# Need your guys opinion please



## idontknow316 (Mar 21, 2008)

My son who is 8 has shot his .22 for two years now and is a very mature responsible shooter who has better safety habits than some adults I've hunted with. With this being said I feel he is ready for his first shotgun.

My question to you guys is this, I was thinking about a single shot .410 due to the light recoil, but I was thinking that hunting would be very limited and too challenging for such a young and learning hunter. I do not want him to get discouraged, because I know a .410 is a challenge for most adults to hunt with. On the other hand I'm not sure if a 20 gauge would be too much gun for him, I do not want him to become gun shy.

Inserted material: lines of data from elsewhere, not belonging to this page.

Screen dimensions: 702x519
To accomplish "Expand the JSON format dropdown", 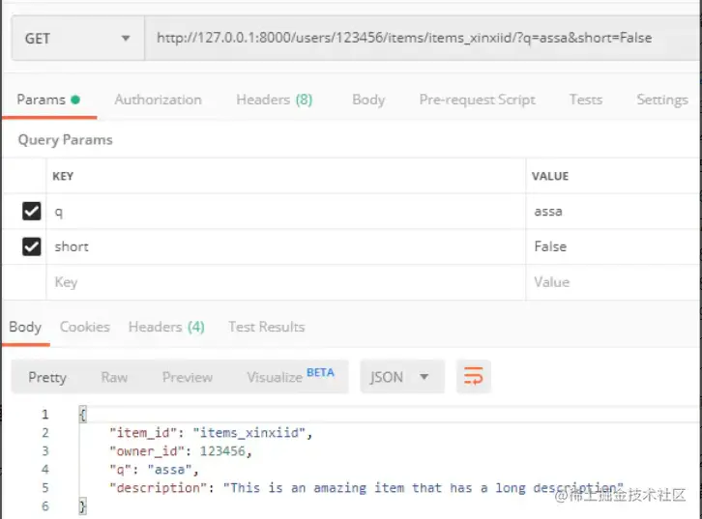I will coord(402,377).

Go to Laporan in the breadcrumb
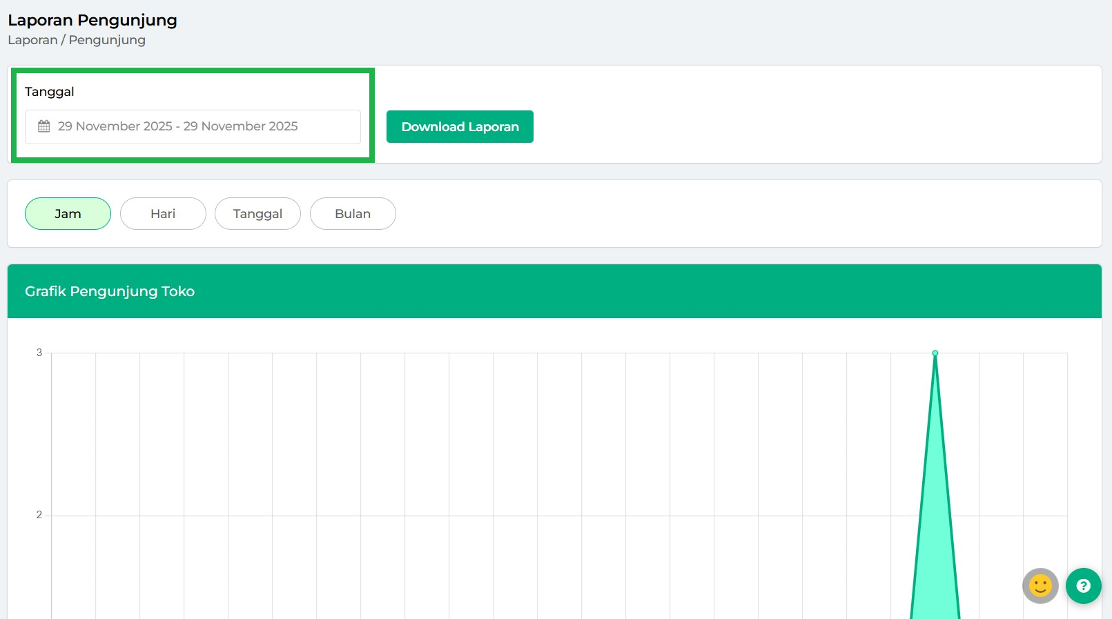32,40
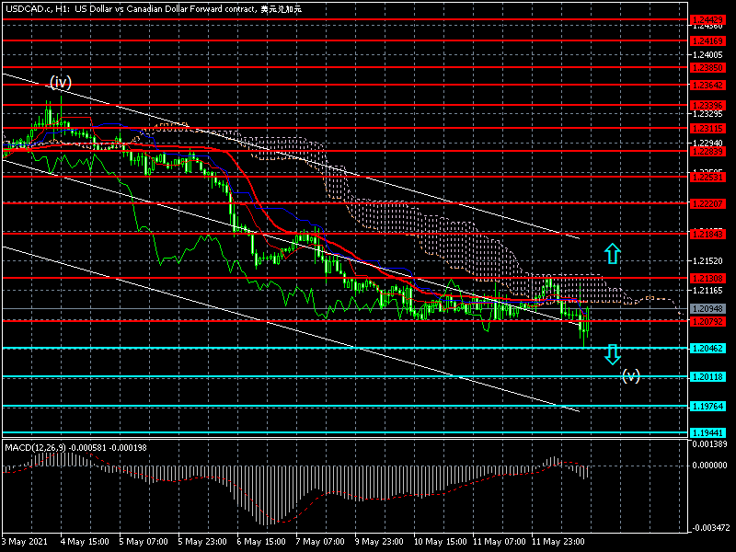Screen dimensions: 736x552
Task: Click the cyan up arrow on chart
Action: pyautogui.click(x=612, y=252)
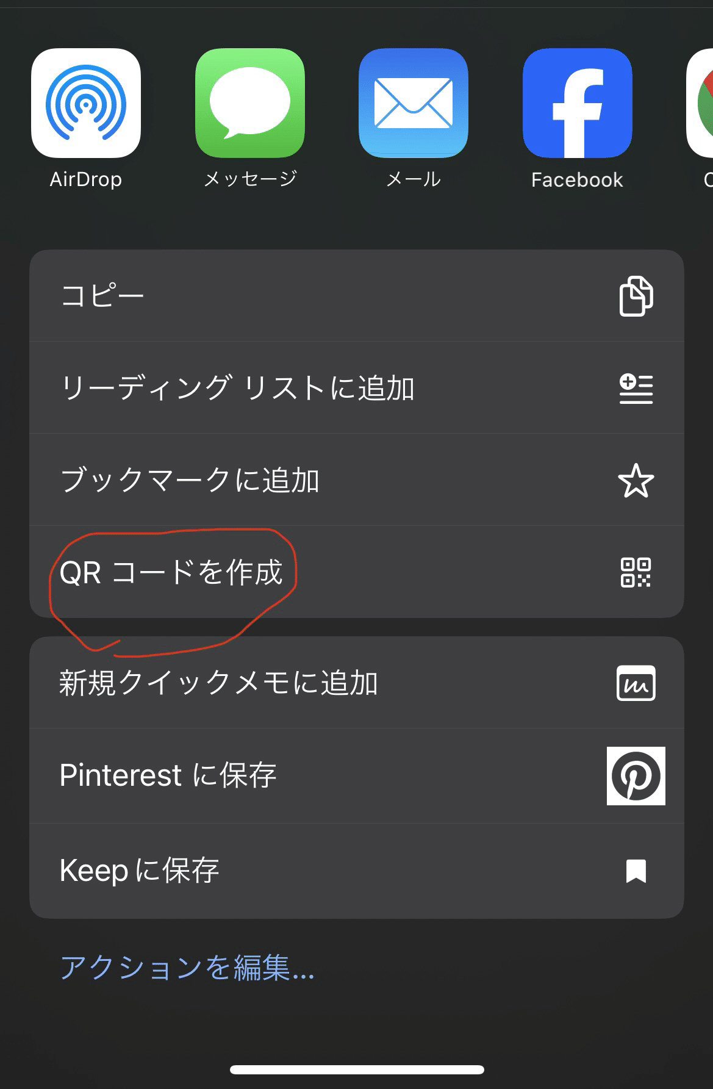Tap the Pinterest logo icon
This screenshot has height=1089, width=713.
(x=636, y=776)
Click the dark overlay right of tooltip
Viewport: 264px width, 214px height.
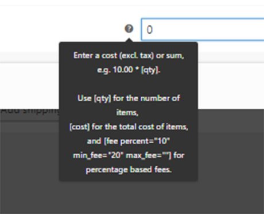[231, 154]
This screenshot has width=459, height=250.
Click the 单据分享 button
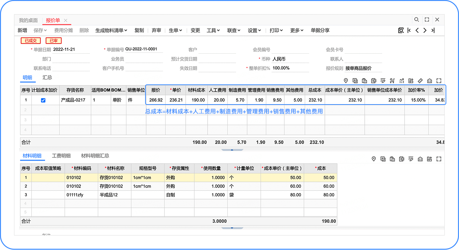[320, 30]
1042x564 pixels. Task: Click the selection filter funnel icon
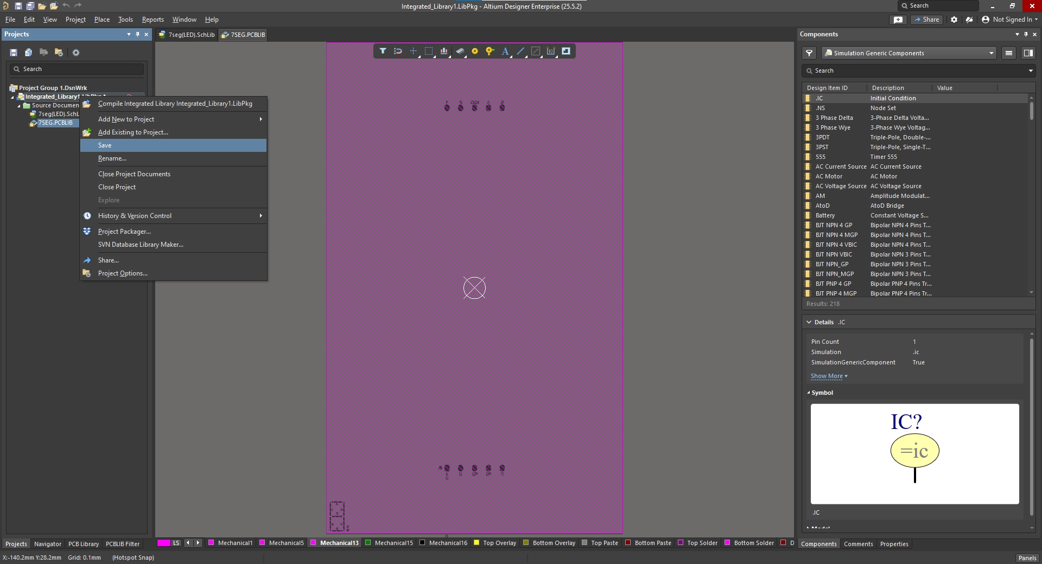(383, 51)
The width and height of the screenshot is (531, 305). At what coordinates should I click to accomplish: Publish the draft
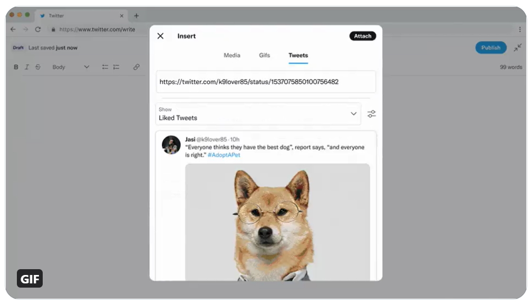point(490,47)
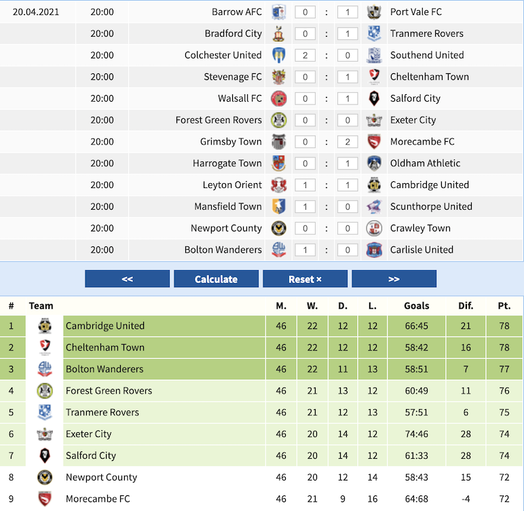Open the Colchester United club badge
Viewport: 524px width, 511px height.
[x=278, y=55]
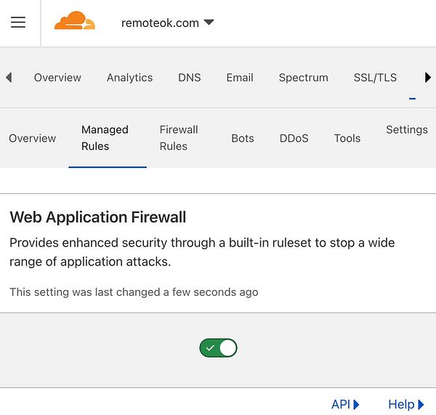Go to the Analytics tab
The height and width of the screenshot is (415, 436).
(129, 78)
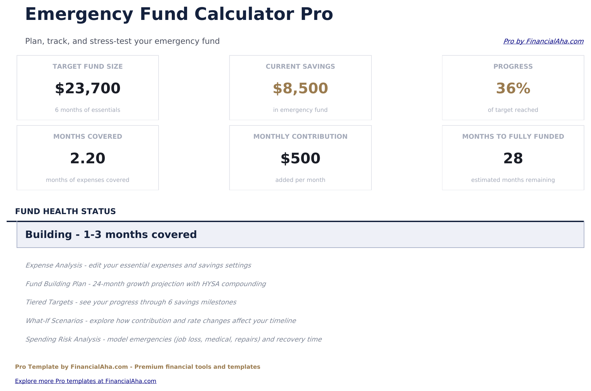Click the $500 monthly contribution value
Viewport: 591px width, 391px height.
300,158
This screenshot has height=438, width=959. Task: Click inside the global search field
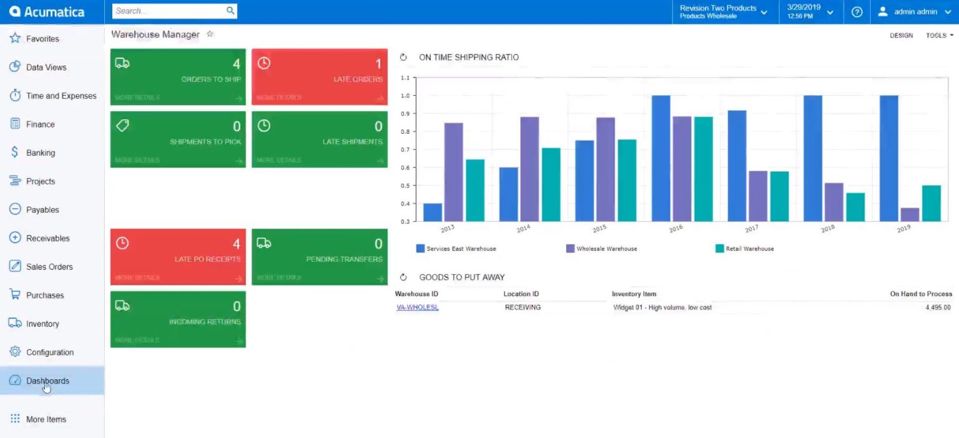click(169, 11)
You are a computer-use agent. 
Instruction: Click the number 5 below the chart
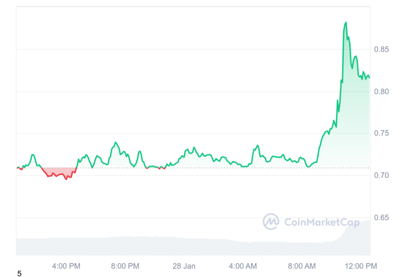pos(20,274)
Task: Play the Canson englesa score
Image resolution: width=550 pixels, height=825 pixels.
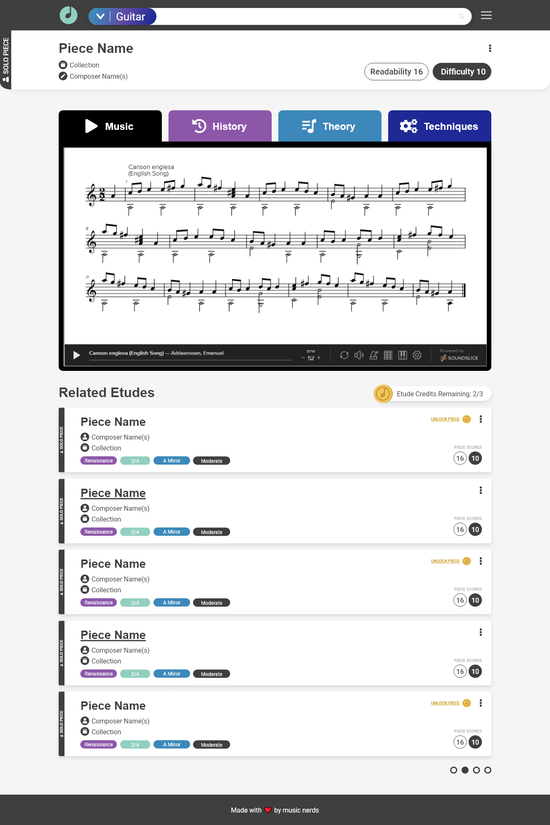Action: point(77,355)

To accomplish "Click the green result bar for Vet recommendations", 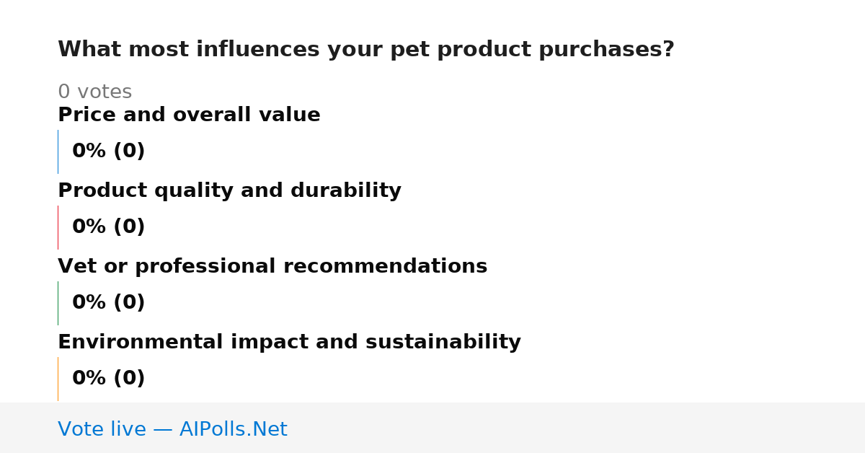I will [58, 303].
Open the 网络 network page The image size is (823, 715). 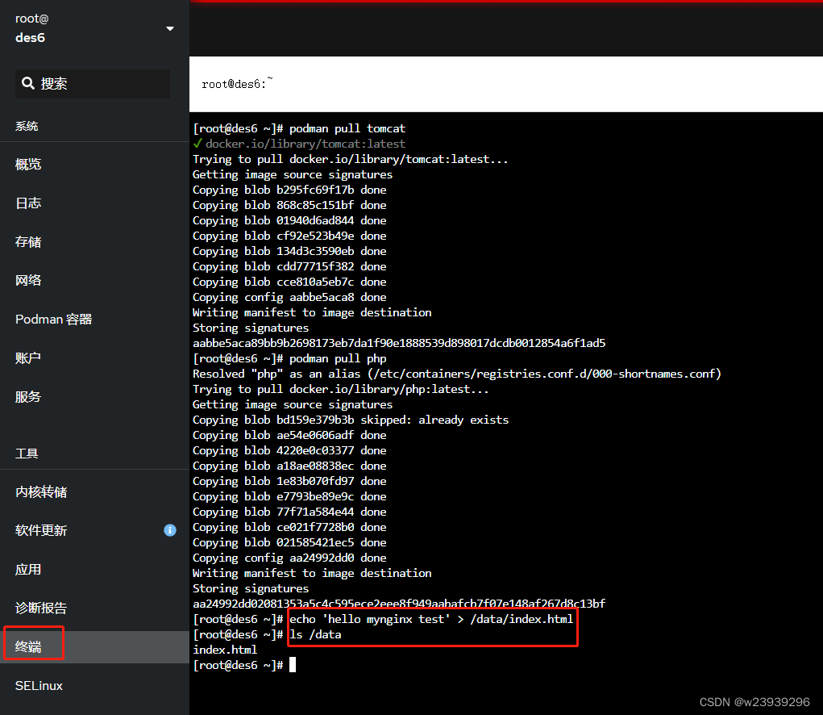tap(28, 280)
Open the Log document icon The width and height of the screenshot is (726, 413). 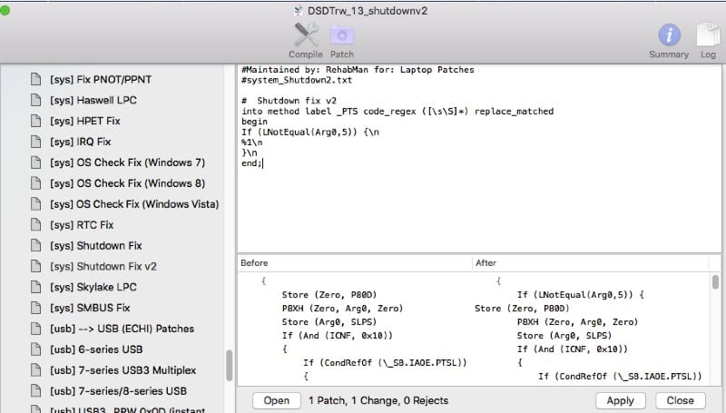click(707, 34)
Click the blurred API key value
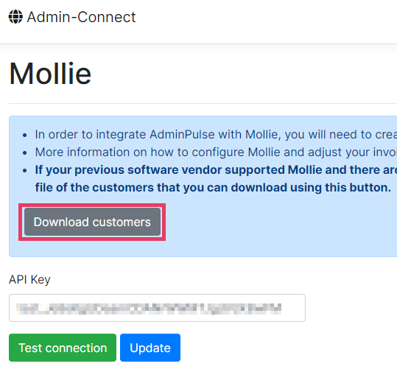Image resolution: width=397 pixels, height=383 pixels. [x=149, y=309]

We have waited for him to grow into the particular .410 model I have in mind and it fits him to a t. Do you guys think a youth model 20 gauge or maybe a .28 would be a better option as far and opening up more opportunities? I'm not sure what to do. Maybe let him shoot a youth model 20? What do you guys think? Thanks, Bob


----------



## sbreech (Jun 6, 2010)

Any of them would be fine. I learned to hunt with a .410, and I feel it made me a better hunter - learning to get on the rabbit quicker was a necessity, and learning to stalk closer to the squirrel was a must. No complaints and no empty tables.  The .410 slug is also a very effective tool for deer.


----------



## Agitation Free (Jul 11, 2010)

I would take him to a sporting goods store or a gun show and let him handle some youth guns. See how it fits him. If he can aim, shoulder and handle the gun well, I would go for a 20ga. If he's of average size for an 8 year old, I don't see a problem. JMO. Good hunting to you and your son!


----------



## FISNFOOL (May 12, 2009)

If he can handle a 20, I would go that way instead of a 410. My son wounded squirrels if they were high in the trees because the pattern spread too thin. I di dnot like the idea of wounded game. Switching to a 20 solved the problem.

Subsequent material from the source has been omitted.